*EXERCISE DESCRIPTION*:
Return the entries in full, exactly as they were written.

*INFORMATION GIVEN*:
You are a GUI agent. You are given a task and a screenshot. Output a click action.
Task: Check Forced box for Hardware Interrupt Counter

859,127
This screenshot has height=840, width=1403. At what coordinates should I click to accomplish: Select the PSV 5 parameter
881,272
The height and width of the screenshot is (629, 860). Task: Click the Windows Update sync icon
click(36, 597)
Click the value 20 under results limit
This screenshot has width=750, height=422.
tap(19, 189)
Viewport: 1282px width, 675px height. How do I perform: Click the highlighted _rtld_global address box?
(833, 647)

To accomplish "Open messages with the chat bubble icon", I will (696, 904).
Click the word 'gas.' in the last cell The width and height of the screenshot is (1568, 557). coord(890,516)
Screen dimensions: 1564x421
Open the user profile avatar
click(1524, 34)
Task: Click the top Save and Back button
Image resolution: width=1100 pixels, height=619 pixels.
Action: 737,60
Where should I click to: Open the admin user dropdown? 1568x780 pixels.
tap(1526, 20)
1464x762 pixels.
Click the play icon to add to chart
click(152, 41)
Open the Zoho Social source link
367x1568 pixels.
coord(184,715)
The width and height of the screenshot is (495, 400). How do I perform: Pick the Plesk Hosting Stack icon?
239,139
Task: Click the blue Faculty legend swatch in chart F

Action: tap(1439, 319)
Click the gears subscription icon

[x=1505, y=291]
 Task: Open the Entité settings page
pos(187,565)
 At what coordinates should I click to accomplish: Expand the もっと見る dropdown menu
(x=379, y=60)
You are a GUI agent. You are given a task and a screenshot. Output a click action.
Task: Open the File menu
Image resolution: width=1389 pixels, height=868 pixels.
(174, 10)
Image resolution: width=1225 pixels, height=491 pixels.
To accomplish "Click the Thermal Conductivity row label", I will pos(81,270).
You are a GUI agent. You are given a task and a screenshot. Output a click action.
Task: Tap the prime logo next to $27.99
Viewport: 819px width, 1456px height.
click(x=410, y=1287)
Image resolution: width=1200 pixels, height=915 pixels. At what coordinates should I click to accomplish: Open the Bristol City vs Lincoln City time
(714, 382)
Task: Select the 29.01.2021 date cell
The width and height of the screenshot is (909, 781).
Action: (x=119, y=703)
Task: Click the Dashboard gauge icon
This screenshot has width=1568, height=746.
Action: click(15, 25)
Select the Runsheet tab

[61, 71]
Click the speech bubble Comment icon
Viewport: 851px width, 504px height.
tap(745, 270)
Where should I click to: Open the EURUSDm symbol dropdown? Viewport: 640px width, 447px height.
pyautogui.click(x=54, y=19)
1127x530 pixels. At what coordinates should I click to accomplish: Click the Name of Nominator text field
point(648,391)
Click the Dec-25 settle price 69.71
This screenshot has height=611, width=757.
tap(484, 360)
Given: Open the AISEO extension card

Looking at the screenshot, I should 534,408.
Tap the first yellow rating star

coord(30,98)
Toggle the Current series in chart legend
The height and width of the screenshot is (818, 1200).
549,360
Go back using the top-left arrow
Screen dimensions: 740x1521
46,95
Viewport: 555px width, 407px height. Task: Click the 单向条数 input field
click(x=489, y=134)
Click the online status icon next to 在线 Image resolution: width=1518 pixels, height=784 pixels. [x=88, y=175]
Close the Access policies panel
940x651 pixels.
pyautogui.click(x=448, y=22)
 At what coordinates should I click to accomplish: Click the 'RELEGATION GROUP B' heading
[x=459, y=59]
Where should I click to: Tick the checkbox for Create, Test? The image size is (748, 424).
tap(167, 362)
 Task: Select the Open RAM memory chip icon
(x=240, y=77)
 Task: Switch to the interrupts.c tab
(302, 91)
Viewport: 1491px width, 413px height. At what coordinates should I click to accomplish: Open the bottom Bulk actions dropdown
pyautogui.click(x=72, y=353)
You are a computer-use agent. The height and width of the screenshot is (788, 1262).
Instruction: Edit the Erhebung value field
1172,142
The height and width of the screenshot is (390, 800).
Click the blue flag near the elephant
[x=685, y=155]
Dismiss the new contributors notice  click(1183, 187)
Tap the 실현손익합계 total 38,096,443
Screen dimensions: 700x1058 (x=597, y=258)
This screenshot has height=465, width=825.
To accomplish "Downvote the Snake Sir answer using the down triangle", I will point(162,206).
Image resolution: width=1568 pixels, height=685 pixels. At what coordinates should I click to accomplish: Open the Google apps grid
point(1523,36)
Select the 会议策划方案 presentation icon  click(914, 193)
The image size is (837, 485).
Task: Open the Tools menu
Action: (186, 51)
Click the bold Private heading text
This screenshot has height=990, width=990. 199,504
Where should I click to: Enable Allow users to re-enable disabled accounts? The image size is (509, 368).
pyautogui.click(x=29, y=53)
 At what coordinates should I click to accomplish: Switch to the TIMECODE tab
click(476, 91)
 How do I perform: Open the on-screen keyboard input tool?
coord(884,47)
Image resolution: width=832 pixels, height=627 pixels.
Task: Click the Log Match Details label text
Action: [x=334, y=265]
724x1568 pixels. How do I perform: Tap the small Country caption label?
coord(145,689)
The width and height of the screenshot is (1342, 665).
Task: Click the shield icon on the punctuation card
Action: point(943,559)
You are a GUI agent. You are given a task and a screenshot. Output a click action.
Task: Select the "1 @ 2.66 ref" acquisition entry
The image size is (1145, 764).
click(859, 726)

*REPLY TO THE TASK*:
You are a GUI agent. You are given a task and a screenshot. Output a click action.
Task: Check Forced box for Hardware Interrupt Counter

859,127
This screenshot has height=840, width=1403. At what coordinates should I click to accomplish: Select the PSV 5 parameter
881,272
The height and width of the screenshot is (629, 860). Task: Click the Windows Update sync icon
click(36, 597)
Click the value 20 under results limit
This screenshot has width=750, height=422.
tap(19, 189)
Viewport: 1282px width, 675px height. How do I perform: Click the highlighted _rtld_global address box?
(833, 647)

To accomplish "Open messages with the chat bubble icon", I will (696, 904).
Click the word 'gas.' in the last cell The width and height of the screenshot is (1568, 557). coord(890,516)
Screen dimensions: 1564x421
Open the user profile avatar
click(1524, 34)
Task: Click the top Save and Back button
Image resolution: width=1100 pixels, height=619 pixels.
Action: 737,60
Where should I click to: Open the admin user dropdown? 1568x780 pixels.
tap(1526, 20)
1464x762 pixels.
Click the play icon to add to chart
click(152, 41)
Open the Zoho Social source link
367x1568 pixels.
coord(184,715)
The width and height of the screenshot is (495, 400). How do I perform: Pick the Plesk Hosting Stack icon?
239,139
Task: Click the blue Faculty legend swatch in chart F

Action: tap(1439, 319)
Click the gears subscription icon

[x=1505, y=291]
 Task: Open the Entité settings page
pos(187,565)
 At what coordinates should I click to accomplish: Expand the もっと見る dropdown menu
(x=379, y=60)
You are a GUI agent. You are given a task and a screenshot. Output a click action.
Task: Open the File menu
Image resolution: width=1389 pixels, height=868 pixels.
(174, 10)
Image resolution: width=1225 pixels, height=491 pixels.
To accomplish "Click the Thermal Conductivity row label", I will pos(81,270).
You are a GUI agent. You are given a task and a screenshot. Output a click action.
Task: Tap the prime logo next to $27.99
Viewport: 819px width, 1456px height.
click(x=410, y=1287)
Image resolution: width=1200 pixels, height=915 pixels. At what coordinates should I click to accomplish: Open the Bristol City vs Lincoln City time
(714, 382)
Task: Select the 29.01.2021 date cell
The width and height of the screenshot is (909, 781).
Action: (x=119, y=703)
Task: Click the Dashboard gauge icon
This screenshot has width=1568, height=746.
Action: click(15, 25)
Select the Runsheet tab

[61, 71]
Click the speech bubble Comment icon
Viewport: 851px width, 504px height.
tap(745, 270)
Where should I click to: Open the EURUSDm symbol dropdown? Viewport: 640px width, 447px height.
pyautogui.click(x=54, y=19)
1127x530 pixels. At what coordinates should I click to accomplish: Click the Name of Nominator text field
point(648,391)
Click the Dec-25 settle price 69.71
This screenshot has height=611, width=757.
tap(484, 360)
Given: Open the AISEO extension card

Looking at the screenshot, I should 534,408.
Tap the first yellow rating star

coord(30,98)
Toggle the Current series in chart legend
The height and width of the screenshot is (818, 1200).
549,360
Go back using the top-left arrow
Screen dimensions: 740x1521
46,95
Viewport: 555px width, 407px height. Task: Click the 单向条数 input field
click(x=489, y=134)
Click the online status icon next to 在线 Image resolution: width=1518 pixels, height=784 pixels. [x=88, y=175]
Close the Access policies panel
940x651 pixels.
pyautogui.click(x=448, y=22)
 At what coordinates should I click to accomplish: Click the 'RELEGATION GROUP B' heading
[x=459, y=59]
Where should I click to: Tick the checkbox for Create, Test? The image size is (748, 424).
tap(167, 362)
 Task: Select the Open RAM memory chip icon
(x=240, y=77)
 Task: Switch to the interrupts.c tab
(302, 91)
Viewport: 1491px width, 413px height. At what coordinates should I click to accomplish: Open the bottom Bulk actions dropdown
pyautogui.click(x=72, y=353)
You are a computer-use agent. The height and width of the screenshot is (788, 1262).
Instruction: Edit the Erhebung value field
1172,142
The height and width of the screenshot is (390, 800).
Click the blue flag near the elephant
[x=685, y=155]
Dismiss the new contributors notice  click(1183, 187)
Tap the 실현손익합계 total 38,096,443
Screen dimensions: 700x1058 (x=597, y=258)
This screenshot has height=465, width=825.
To accomplish "Downvote the Snake Sir answer using the down triangle", I will point(162,206).
Image resolution: width=1568 pixels, height=685 pixels. At what coordinates should I click to accomplish: Open the Google apps grid
point(1523,36)
Select the 会议策划方案 presentation icon  click(914, 193)
The image size is (837, 485).
Task: Open the Tools menu
Action: (186, 51)
Click the bold Private heading text
This screenshot has height=990, width=990. 199,504
Where should I click to: Enable Allow users to re-enable disabled accounts? The image size is (509, 368).
pyautogui.click(x=29, y=53)
 At what coordinates should I click to accomplish: Switch to the TIMECODE tab
click(476, 91)
 How do I perform: Open the on-screen keyboard input tool?
coord(884,47)
Image resolution: width=832 pixels, height=627 pixels.
Task: Click the Log Match Details label text
Action: [x=334, y=265]
724x1568 pixels. How do I perform: Tap the small Country caption label?
coord(145,689)
The width and height of the screenshot is (1342, 665).
Task: Click the shield icon on the punctuation card
Action: point(943,559)
You are a GUI agent. You are given a task and a screenshot. Output a click action.
Task: Select the "1 @ 2.66 ref" acquisition entry
The image size is (1145, 764).
click(859, 726)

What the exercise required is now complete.